What is needed is a word-for-word copy of all the entries, minus the pictures.

[Items from a dataset]

·····

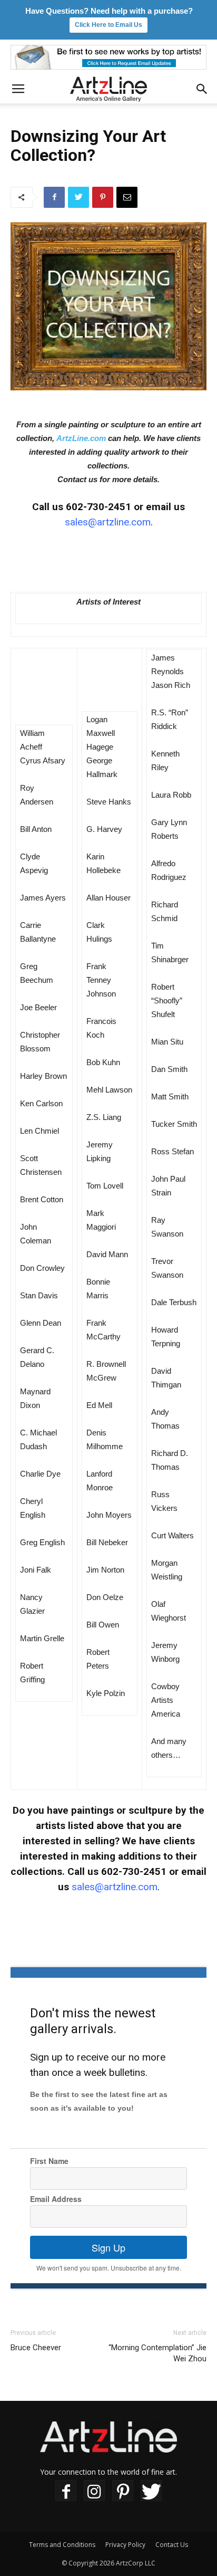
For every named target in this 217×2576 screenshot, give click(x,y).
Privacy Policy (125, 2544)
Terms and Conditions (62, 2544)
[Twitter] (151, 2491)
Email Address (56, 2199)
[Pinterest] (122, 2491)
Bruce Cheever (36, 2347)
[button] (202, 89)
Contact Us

·····

# FINISHED TASK:
For every named target in this 217×2576 screenshot, give click(x,y).
Privacy Policy (125, 2544)
Terms and Conditions (62, 2544)
[Twitter] (151, 2491)
Email Address (56, 2199)
[Pinterest] (122, 2491)
Bruce Cheever (36, 2347)
[button] (202, 89)
Contact Us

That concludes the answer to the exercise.